We consider security research conducted in good faith and in accordance with this policy to be:

• Authorized concerning any applicable anti-hacking laws and regulations
• Exempt from restrictions in our Terms of Service that would interfere with security research
• Lawful, helpful, and appreciated

We will not pursue or support legal action against researchers who:

• Make a good faith effort to follow this security policy
• Discover and report vulnerabilities responsibly
• Avoid privacy violations, destruction of data, or interruption of our services
• Do not exploit vulnerabilities beyond what is necessary to demonstrate them

If legal action is initiated by a third party against you for your security research, we will make it known that your actions were conducted in compliance with this policy.
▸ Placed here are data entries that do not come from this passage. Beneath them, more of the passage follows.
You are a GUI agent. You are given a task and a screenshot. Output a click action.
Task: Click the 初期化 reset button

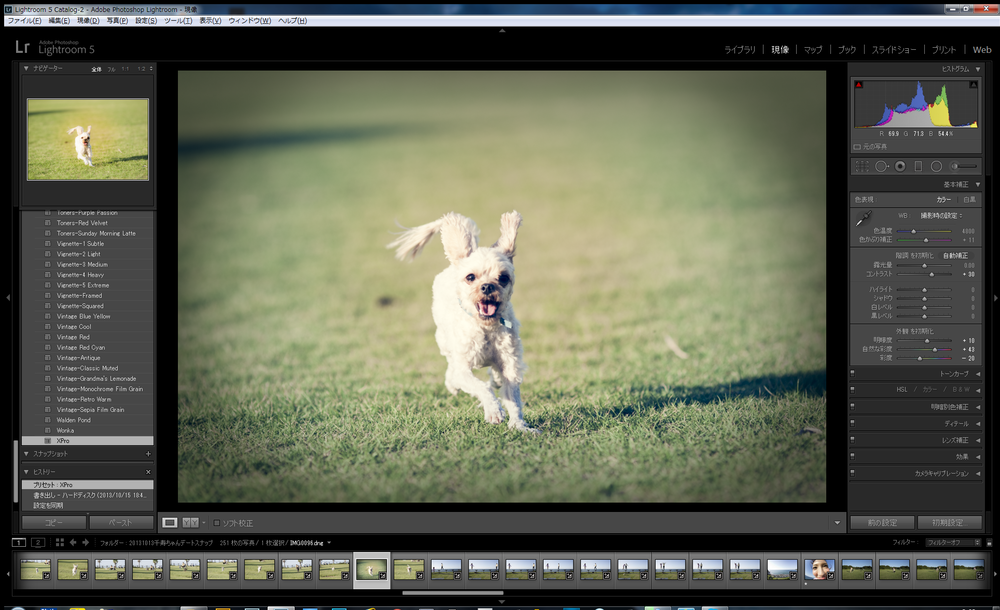(x=949, y=522)
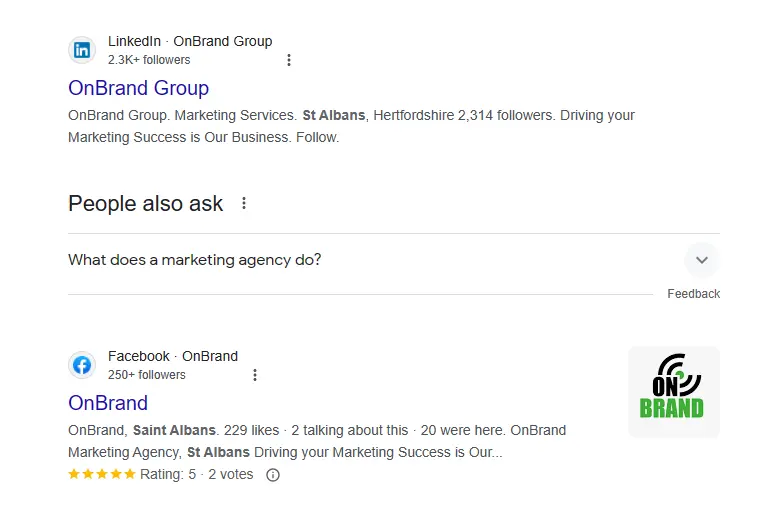Image resolution: width=774 pixels, height=520 pixels.
Task: Click the LinkedIn favicon icon
Action: [x=82, y=50]
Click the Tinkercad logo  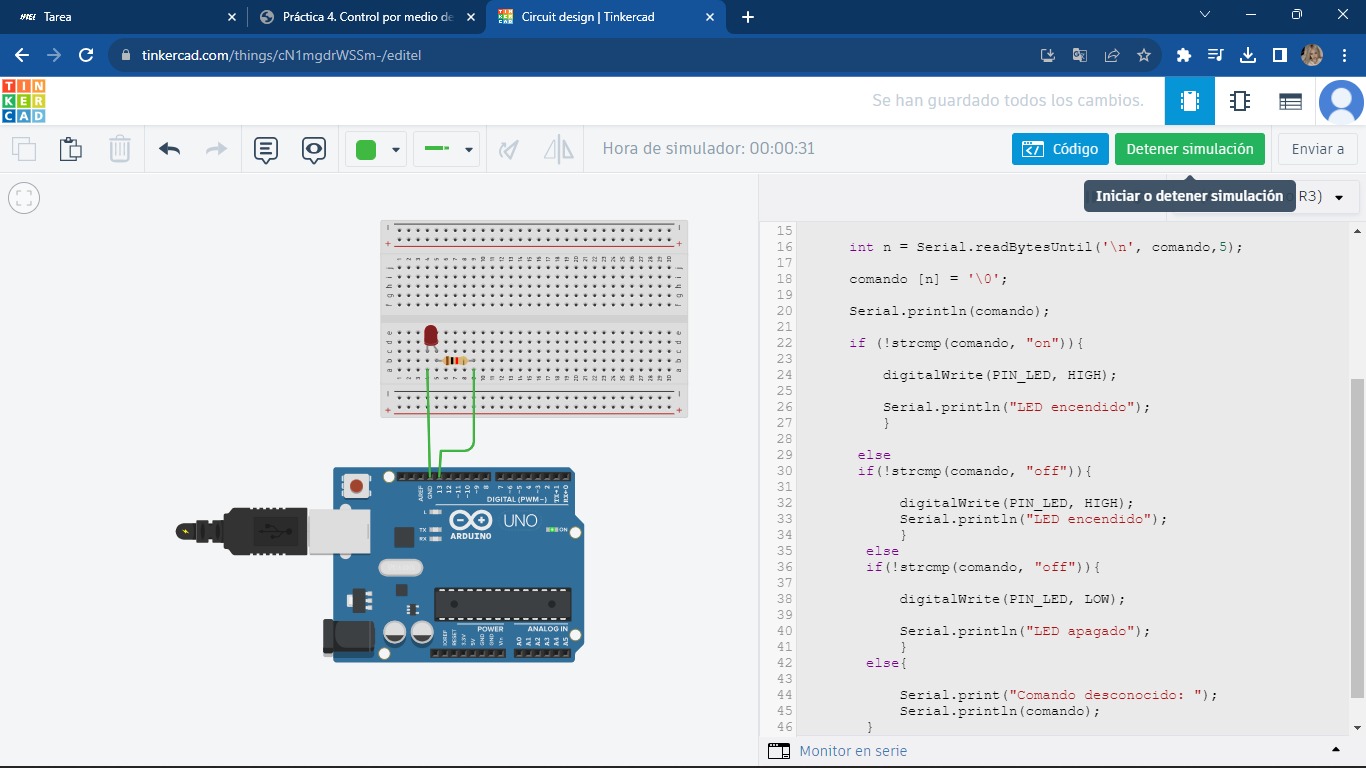[x=24, y=101]
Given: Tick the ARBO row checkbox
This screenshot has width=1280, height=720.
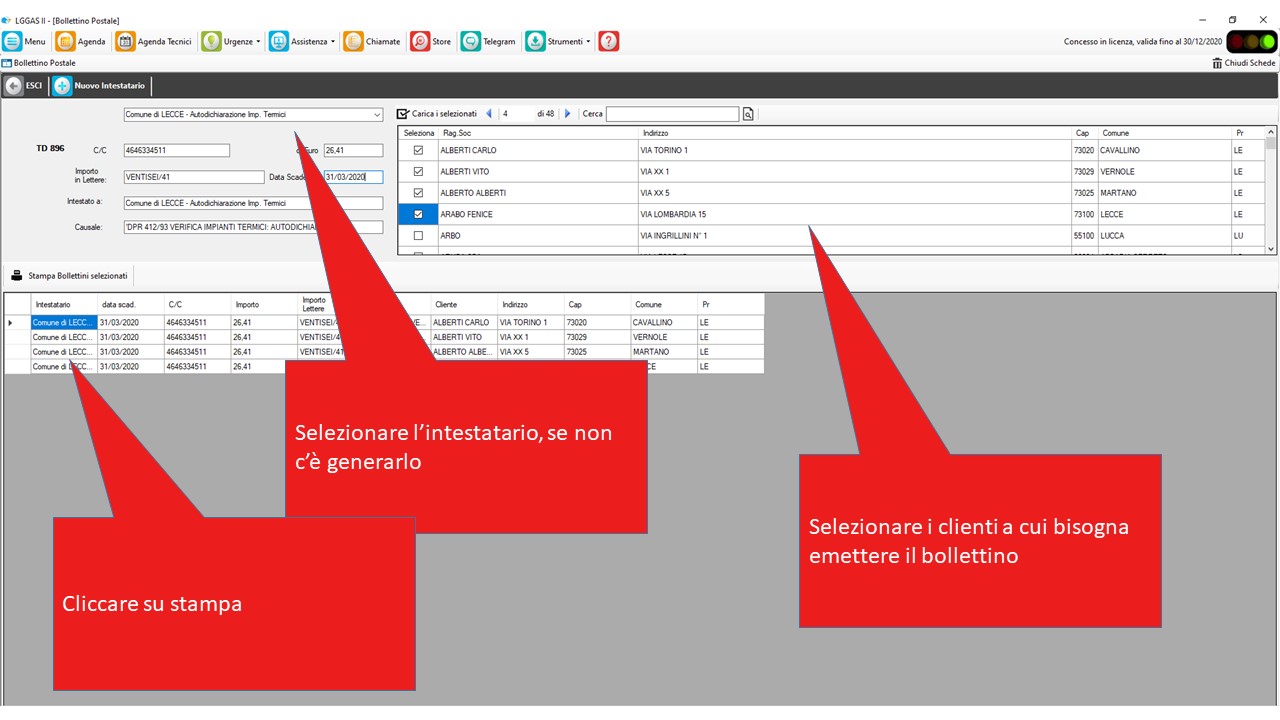Looking at the screenshot, I should pyautogui.click(x=418, y=236).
We greatly value the contributions of security researchers. With your permission, we will:

• Publicly credit you in our security advisories
• Add your name to our security acknowledgments
• Provide a letter of appreciation upon request

While this policy covers vulnerabilities in the plugins themselves, we recommend all users follow these security best practices:

• Store plugin configurations securely and never commit sensitive data
• Use environment variables for secrets (API keys, encryption keys, database URLs)
• Configure plugins with proper security defaults
• Validate all plugin configuration options
• Use secure random values for tokens and secrets
• Enable plugin debug mode only in development environments
• Review plugin configurations before deployment

• Configure plugins with secure defaults
• Implement proper session management with session plugins
• Use strong encryption for sensitive data
• Enable rate limiting where appropriate
• Regularly update Better Auth and plugin dependencies
• Validate all user inputs and plugin configurations

• Regularly run bun audit to check for vulnerable dependencies
• Keep all dependencies up to date
• Review dependency licenses and security advisories

• Use HTTPS for all production deployments
• Configure plugins for production environments
• Enable appropriate security headers
• Monitor plugin performance and security
• Regular security audits of plugin configurations
• Use proper logging and monitoring for authentication events

• GitHub Security Advisories
• Better Auth Plugins Documentation
• OWASP Top 10
• OWASP Authentication Cheat Sheet
• Node.js Security Best Practices

Thank you for helping us keep Better Auth Plugins and its community safe!